We will also see how "list comprehension" provides a compact form for "list accumulator" algorithms.

As usual, the first code cell simply imports all the modules we'll be using:
the json library, which imports methods that manipulate JSON data,
the requests library which has methods that send HTML requests, and
the matplotlib.pyplot is a libary of methods which neatly plots data.


In [None]:
import json, requests 
import matplotlib.pyplot as plt
from pprint import pprint

We'll answer some questions about movies and TV shows with the IMDb database:  https://www.imdb.com/
> using the IMDb API:  https://imdb-api.com/api

You can register for your own API key, or simply use the one provided below.

Here's an example query:
 *   search for TV Series with title == "Lexx"

In [None]:
API_KEY = 'k_4hstehuv'

title = 'lexx'
url = "https://imdb-api.com/en/API/SearchTitle/{key}/{title}".format(key=API_KEY, title=title)
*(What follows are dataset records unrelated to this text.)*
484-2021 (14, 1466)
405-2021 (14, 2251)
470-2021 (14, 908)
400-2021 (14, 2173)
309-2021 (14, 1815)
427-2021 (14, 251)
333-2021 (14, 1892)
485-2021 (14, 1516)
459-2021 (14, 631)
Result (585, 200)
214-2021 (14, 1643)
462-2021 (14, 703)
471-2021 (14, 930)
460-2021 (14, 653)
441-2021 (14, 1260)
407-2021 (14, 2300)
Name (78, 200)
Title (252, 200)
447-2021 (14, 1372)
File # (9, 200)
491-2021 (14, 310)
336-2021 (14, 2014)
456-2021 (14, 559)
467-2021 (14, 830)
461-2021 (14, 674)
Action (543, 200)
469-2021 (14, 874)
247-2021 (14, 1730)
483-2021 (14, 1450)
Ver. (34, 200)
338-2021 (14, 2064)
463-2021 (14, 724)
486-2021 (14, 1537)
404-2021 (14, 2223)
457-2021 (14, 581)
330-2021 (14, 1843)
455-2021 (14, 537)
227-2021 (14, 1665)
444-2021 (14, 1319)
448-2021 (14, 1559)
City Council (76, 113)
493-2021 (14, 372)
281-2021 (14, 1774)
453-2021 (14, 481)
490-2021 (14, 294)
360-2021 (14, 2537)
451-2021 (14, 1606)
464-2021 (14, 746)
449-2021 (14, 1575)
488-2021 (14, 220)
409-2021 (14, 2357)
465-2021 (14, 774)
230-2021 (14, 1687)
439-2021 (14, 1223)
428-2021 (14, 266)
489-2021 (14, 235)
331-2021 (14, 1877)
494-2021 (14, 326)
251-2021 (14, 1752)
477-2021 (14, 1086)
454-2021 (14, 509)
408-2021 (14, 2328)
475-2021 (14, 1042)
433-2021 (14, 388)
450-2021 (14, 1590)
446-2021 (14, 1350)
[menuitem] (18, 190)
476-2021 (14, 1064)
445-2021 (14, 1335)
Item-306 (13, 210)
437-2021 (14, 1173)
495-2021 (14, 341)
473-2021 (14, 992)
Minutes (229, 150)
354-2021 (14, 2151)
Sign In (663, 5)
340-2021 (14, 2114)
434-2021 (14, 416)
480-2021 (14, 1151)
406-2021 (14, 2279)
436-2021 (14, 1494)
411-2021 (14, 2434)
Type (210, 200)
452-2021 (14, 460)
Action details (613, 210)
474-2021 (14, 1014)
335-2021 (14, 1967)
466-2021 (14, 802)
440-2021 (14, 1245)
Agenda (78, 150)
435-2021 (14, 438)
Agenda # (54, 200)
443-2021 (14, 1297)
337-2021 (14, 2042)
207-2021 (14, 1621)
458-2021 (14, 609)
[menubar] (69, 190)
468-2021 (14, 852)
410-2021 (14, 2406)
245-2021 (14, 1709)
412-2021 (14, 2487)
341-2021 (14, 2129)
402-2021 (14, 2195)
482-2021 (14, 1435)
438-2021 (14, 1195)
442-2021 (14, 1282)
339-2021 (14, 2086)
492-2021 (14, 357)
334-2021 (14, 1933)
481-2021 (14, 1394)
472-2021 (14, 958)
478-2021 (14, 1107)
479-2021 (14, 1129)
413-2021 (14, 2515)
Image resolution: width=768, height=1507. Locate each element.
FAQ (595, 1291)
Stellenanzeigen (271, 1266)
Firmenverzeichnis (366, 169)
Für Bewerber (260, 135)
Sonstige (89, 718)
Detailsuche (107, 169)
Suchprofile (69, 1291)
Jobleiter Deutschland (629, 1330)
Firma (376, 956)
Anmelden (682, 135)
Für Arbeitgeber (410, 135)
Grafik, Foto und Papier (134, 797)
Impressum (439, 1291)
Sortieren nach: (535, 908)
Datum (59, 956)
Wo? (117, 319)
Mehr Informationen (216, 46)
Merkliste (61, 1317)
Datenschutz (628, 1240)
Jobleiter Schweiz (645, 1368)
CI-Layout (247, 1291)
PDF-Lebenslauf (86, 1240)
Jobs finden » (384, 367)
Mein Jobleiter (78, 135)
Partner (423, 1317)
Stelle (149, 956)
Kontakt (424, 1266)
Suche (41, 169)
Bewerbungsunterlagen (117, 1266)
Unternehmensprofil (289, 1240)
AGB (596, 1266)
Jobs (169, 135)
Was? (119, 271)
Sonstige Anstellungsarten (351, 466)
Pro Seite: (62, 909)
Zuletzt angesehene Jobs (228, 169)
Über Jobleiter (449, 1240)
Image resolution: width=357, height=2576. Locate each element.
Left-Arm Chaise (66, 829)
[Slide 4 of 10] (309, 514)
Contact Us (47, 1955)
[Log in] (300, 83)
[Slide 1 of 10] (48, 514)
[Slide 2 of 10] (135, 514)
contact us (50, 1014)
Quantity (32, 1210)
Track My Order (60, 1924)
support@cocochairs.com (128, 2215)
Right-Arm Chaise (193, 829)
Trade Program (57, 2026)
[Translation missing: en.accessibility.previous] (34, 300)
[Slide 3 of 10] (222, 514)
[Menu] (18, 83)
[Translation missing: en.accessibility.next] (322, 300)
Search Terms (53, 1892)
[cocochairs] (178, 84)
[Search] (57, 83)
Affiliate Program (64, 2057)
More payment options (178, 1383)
response = requests.request("GET", url, headers={}, data={}) # requests and gets JSON data from the following API URL.

data = json.loads(response.text)  # recall json.loads for lab 1

results = data['results']
pprint(results)


{'errorMessage': '',
 'expression': 'lexx',
 'results': [{'description': '(1996) (TV Series)',
              'id': 'tt0115243',
              'image': 'https://imdb-api.com/images/original/MV5BOGFjMzQyMTYtMjQxNy00NjAyLWI2OWMtZGVhMjk4OGM3ZjE5XkEyXkFqcGdeQXVyNzMzMjU5NDY@._V1_Ratio0.7273_AL_.jpg',
              'resultType': 'Title',
              'title': 'Lexx'},
             {'description': '(2008) (Video)',
              'id': 'tt1833738',
              'image': 'https://imdb-api.com/images/original/MV5BMjAyMTYzNjk4NV5BMl5BanBnXkFtZTcwNzE4MTU0NA@@._V1_Ratio0.7273_AL_.jpg',
              'resultType': 'Title',
              'title': 'Lexx'},
             {'description': '(2018)',
              'id': 'tt10800568',
              'image': 'https://imdb-api.com/images/original/MV5BZWY5ODYwNzYtMmIyMS00YzhhLTg0OTAtODM1M2I5YzkxMzY1XkEyXkFqcGdeQXVyMTEwNDU1MzEy._V1_Ratio0.7273_AL_.jpg',
              'resultType': 'Title',
              'title': 'Lexxy Roxx: Lexy 360 - Der Film'},
             

Next we extract the item we want from the data set by applying a "filter":

In [None]:
items = [item for item in results if item['title']=='Lexx' and "TV" in item['description']]
assert len(items) == 1
lexx = items[0]
pprint(lexx)

{'description': '(1996) (TV Series)',
 'id': 'tt0115243',
 'image': 'https://imdb-api.com/images/original/MV5BOGFjMzQyMTYtMjQxNy00NjAyLWI2OWMtZGVhMjk4OGM3ZjE5XkEyXkFqcGdeQXVyNzMzMjU5NDY@._V1_Ratio0.7273_AL_.jpg',
 'resultType': 'Title',
 'title': 'Lexx'}


## Exercise 1

In the code cell below, re-write the "list comprehension" above as a loop so you understand how it works.
Notice how the "conditional list comprehension" is a compact way to "filter" items of interest from a large data set.


In [None]:

items = []

for item in results:
  if item['title']=='Lexx' and 'TV' in item['description']:
    items.append(item)

lexx = items[0]

pprint(lexx)


{'description': '(1996) (TV Series)',
 'id': 'tt0115243',
 'image': 'https://imdb-api.com/images/original/MV5BOGFjMzQyMTYtMjQxNy00NjAyLWI2OWMtZGVhMjk4OGM3ZjE5XkEyXkFqcGdeQXVyNzMzMjU5NDY@._V1_Ratio0.7273_AL_.jpg',
 'resultType': 'Title',
 'title': 'Lexx'}


Notice that the `lexx` dictionary contains an `id` field that uniquely identifies this record in the database.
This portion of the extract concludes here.